* [DIRECTIONS] Once you find the line with "Back To Top (697, 1505)" in the data below, transcribe exactly each line from there to the line with "Tweet (28, 1418)", inclusive, and nothing else. Drop the pictures.
++++++
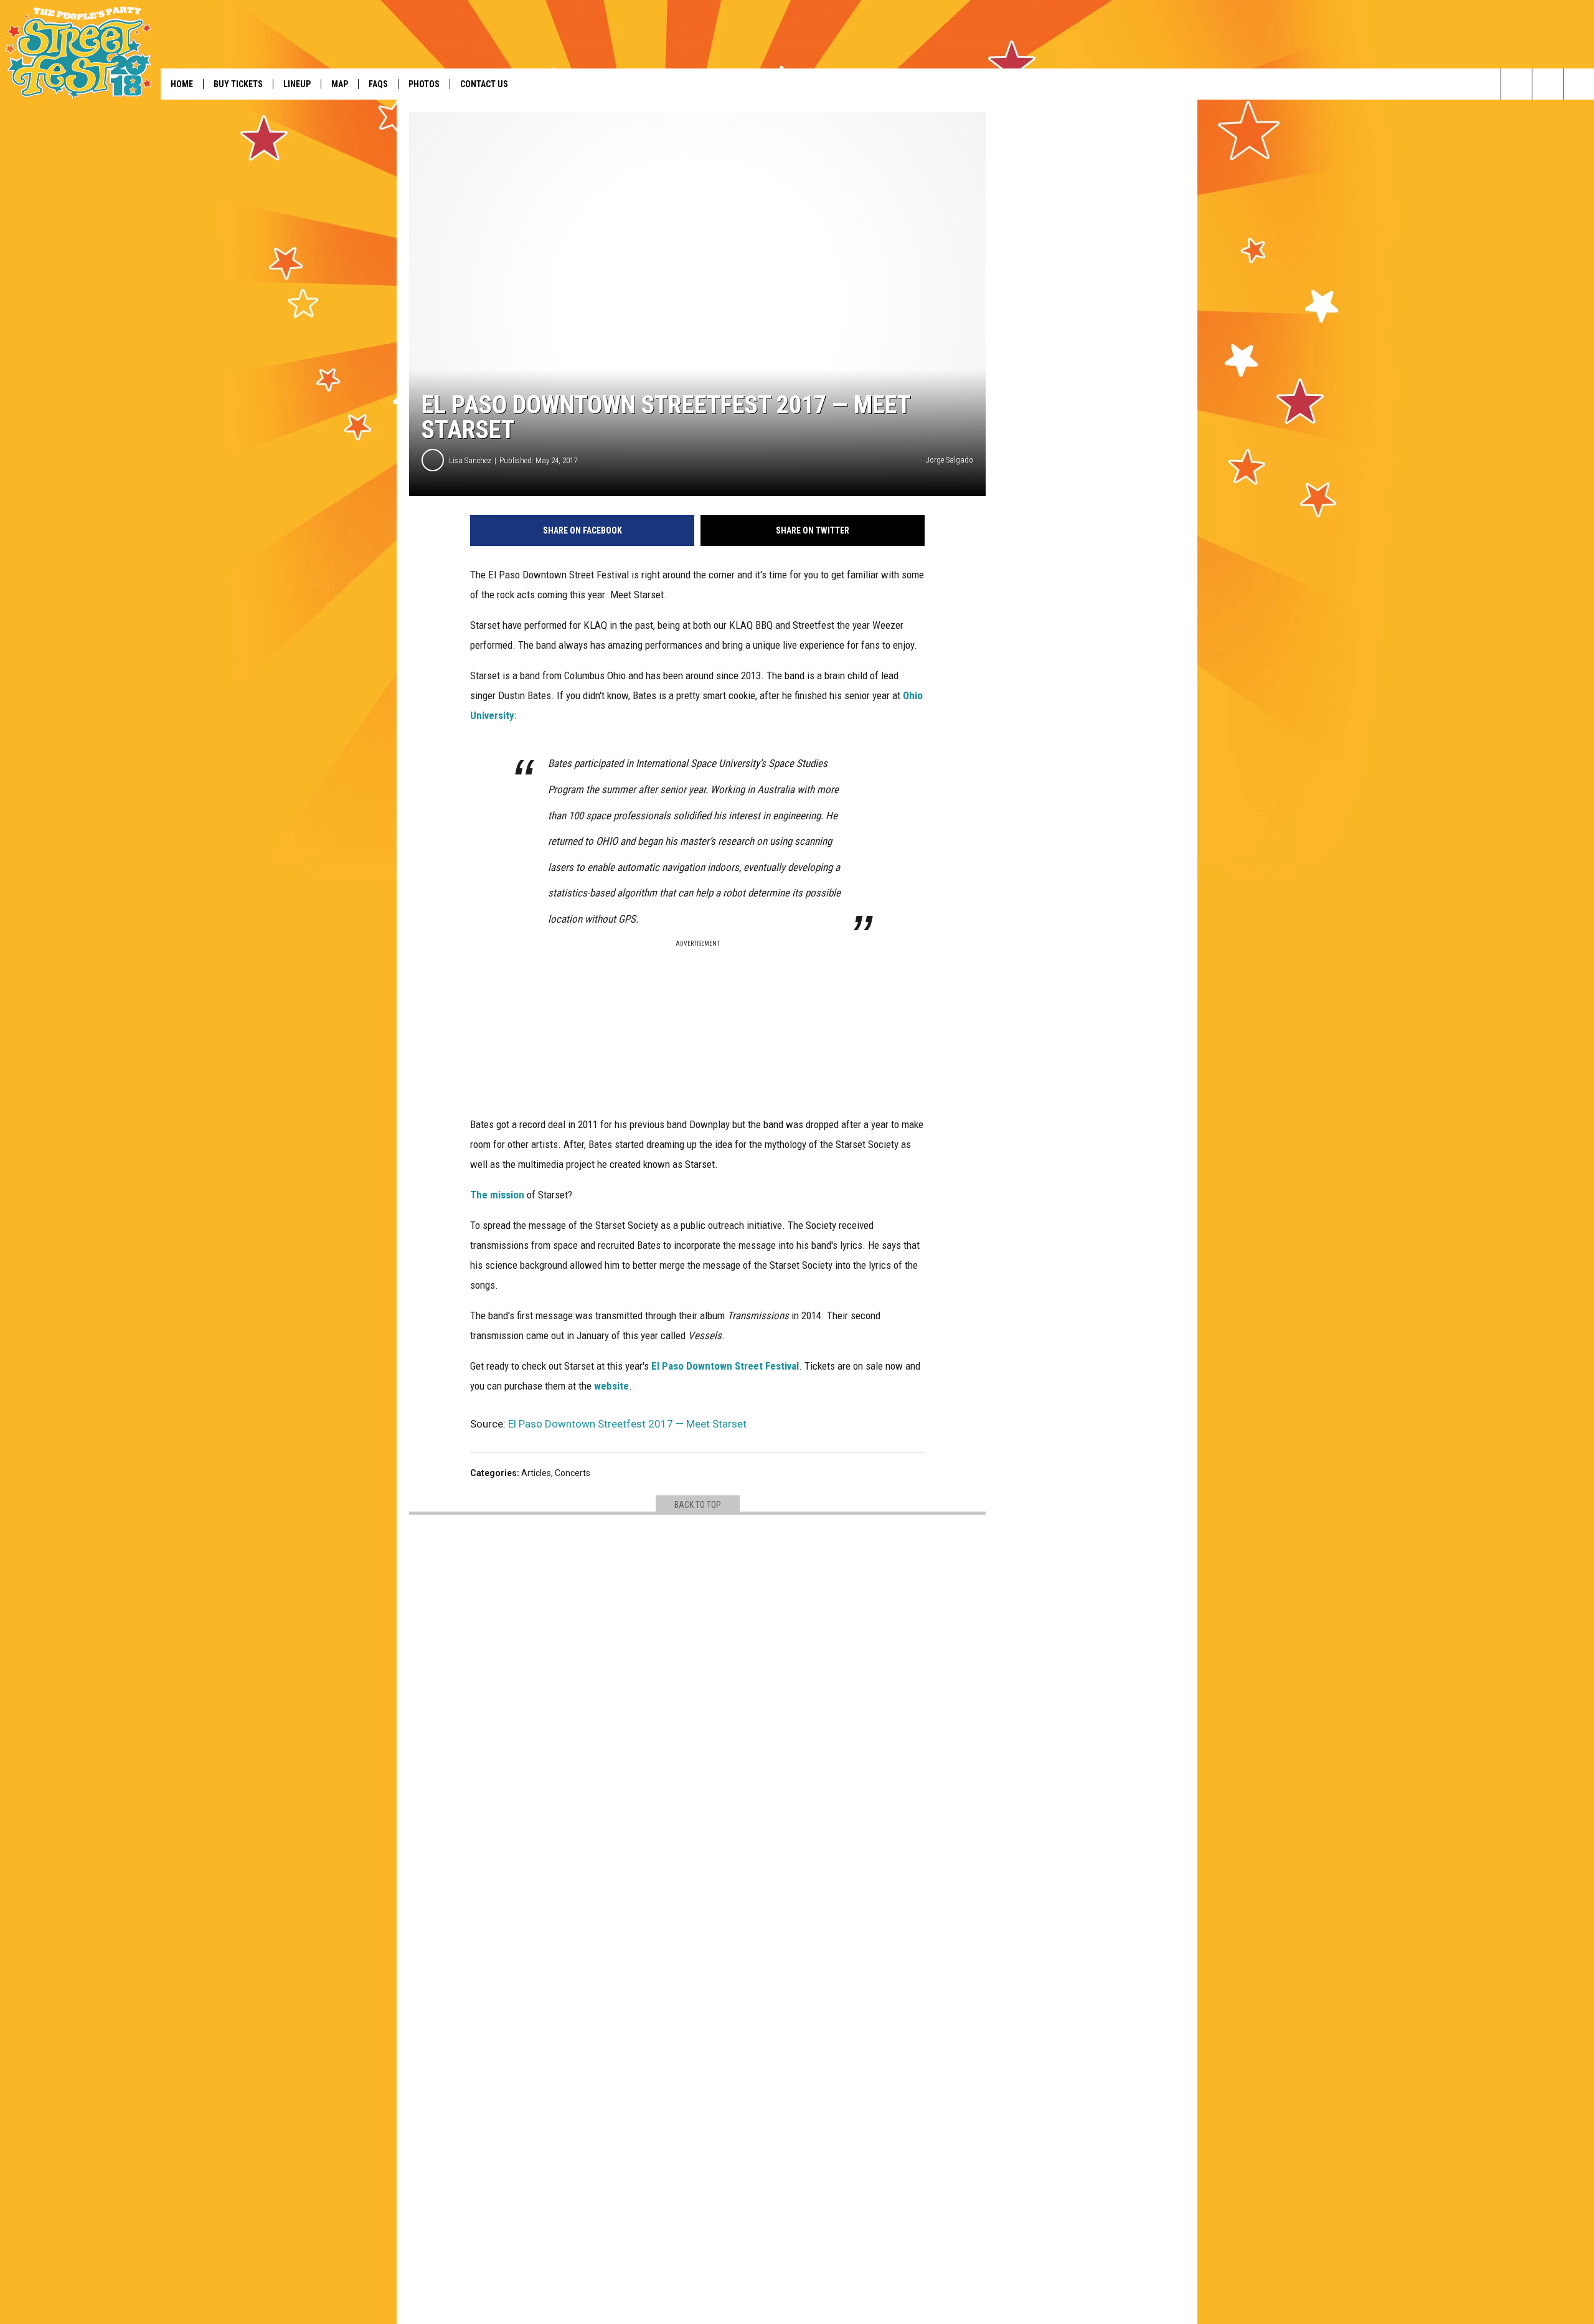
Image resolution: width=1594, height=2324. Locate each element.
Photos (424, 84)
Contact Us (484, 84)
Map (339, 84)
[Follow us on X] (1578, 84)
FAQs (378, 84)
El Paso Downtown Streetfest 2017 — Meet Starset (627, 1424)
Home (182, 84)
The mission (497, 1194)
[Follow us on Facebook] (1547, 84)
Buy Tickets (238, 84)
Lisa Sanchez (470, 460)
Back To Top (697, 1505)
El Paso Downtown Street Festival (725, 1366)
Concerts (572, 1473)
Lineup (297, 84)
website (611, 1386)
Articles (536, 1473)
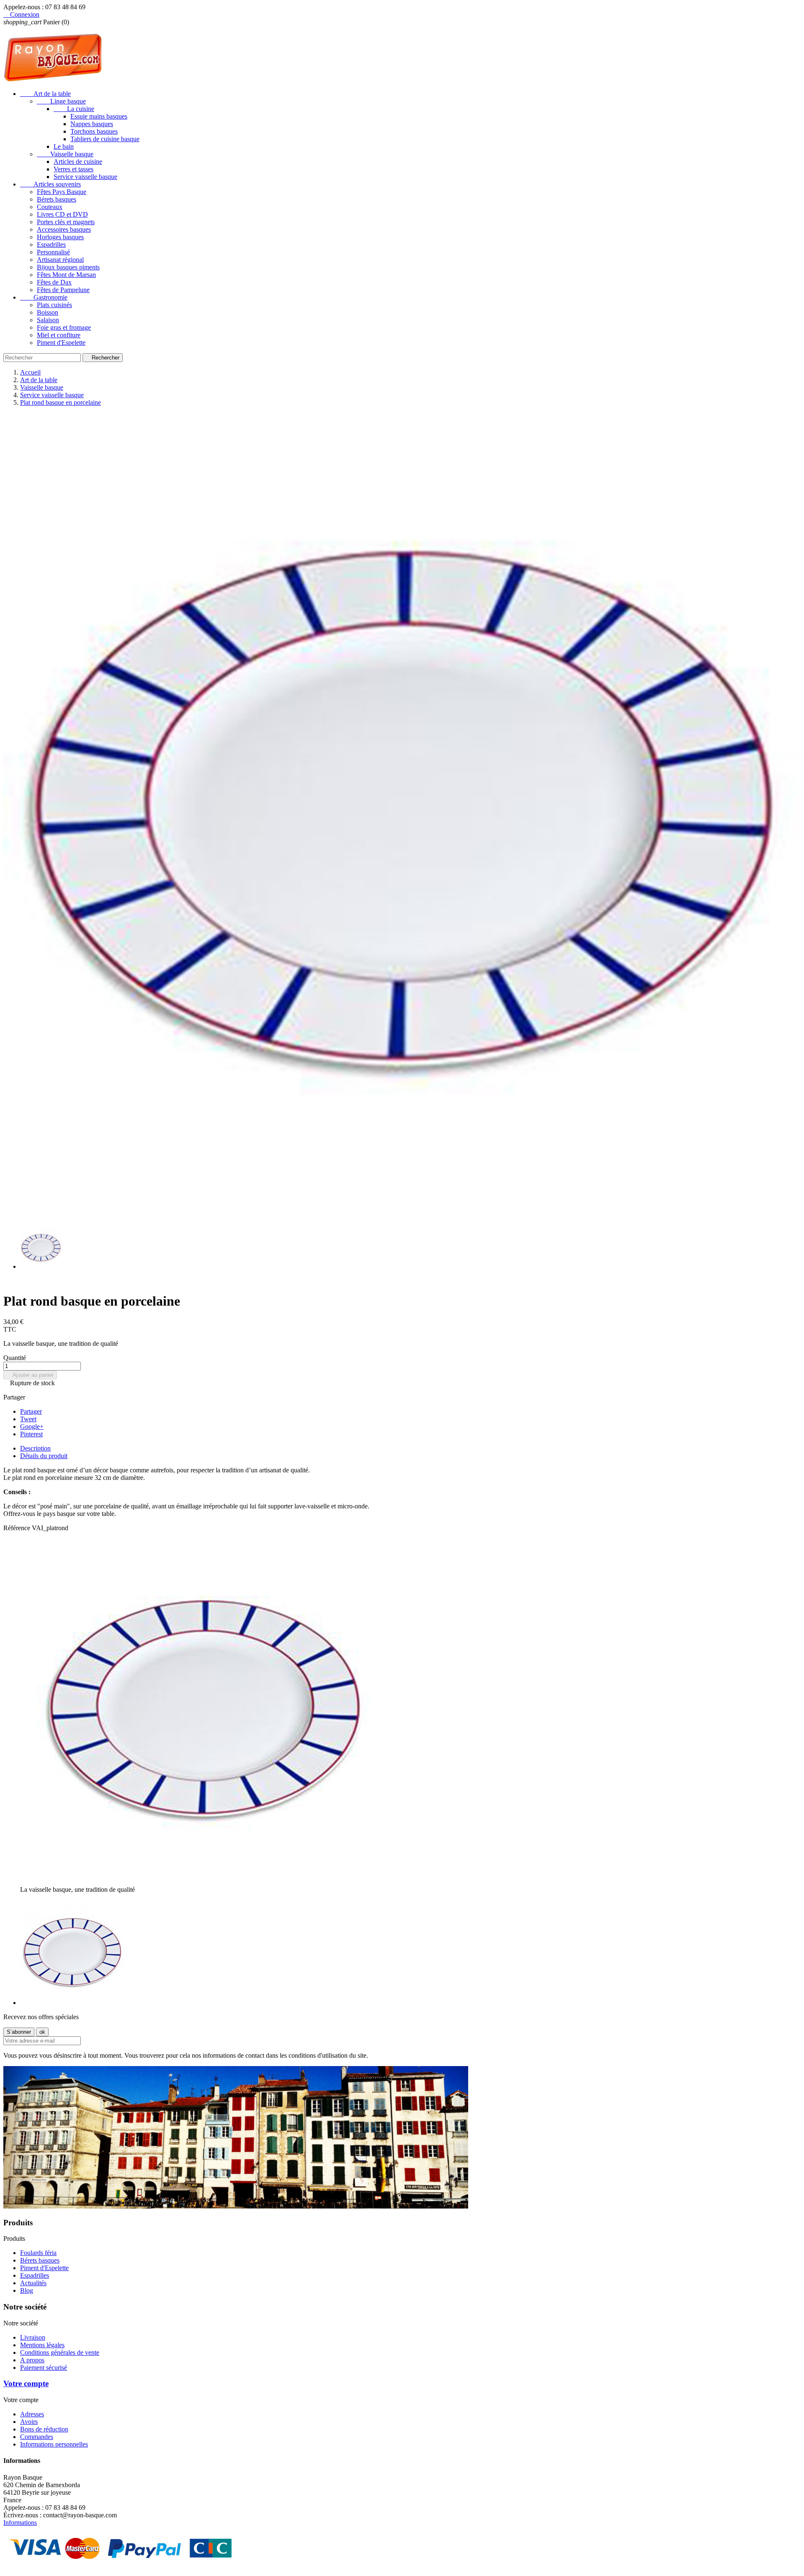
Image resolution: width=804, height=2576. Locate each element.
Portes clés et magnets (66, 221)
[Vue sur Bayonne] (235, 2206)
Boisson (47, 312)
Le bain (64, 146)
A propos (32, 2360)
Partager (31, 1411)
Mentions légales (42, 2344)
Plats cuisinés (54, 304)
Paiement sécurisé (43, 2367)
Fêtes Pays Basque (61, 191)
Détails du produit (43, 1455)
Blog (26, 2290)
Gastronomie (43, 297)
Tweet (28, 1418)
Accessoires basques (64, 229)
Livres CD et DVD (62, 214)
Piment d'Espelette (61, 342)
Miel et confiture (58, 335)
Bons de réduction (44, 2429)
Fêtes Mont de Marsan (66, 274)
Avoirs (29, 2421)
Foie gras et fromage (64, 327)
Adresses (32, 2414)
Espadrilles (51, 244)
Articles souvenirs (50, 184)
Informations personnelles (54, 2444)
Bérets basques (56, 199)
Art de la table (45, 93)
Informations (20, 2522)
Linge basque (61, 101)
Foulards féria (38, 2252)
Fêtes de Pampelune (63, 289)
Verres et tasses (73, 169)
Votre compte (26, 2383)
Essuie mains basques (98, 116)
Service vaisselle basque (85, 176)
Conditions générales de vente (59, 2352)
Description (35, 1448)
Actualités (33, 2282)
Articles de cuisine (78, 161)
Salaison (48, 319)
++++++
* [ANSWER SPACE]
Back To Top (697, 1505)
El Paso Downtown Street Festival (725, 1366)
Concerts (572, 1473)
Lineup (297, 84)
website (611, 1386)
Articles (536, 1473)
Image resolution: width=804, height=2576. Locate each element.
Portes clés et magnets (66, 221)
[Vue sur Bayonne] (235, 2206)
Boisson (47, 312)
Le bain (64, 146)
A propos (32, 2360)
Partager (31, 1411)
Mentions légales (42, 2344)
Plats cuisinés (54, 304)
Paiement sécurisé (43, 2367)
Fêtes Pays Basque (61, 191)
Détails du produit (43, 1455)
Blog (26, 2290)
Gastronomie (43, 297)
Tweet (28, 1418)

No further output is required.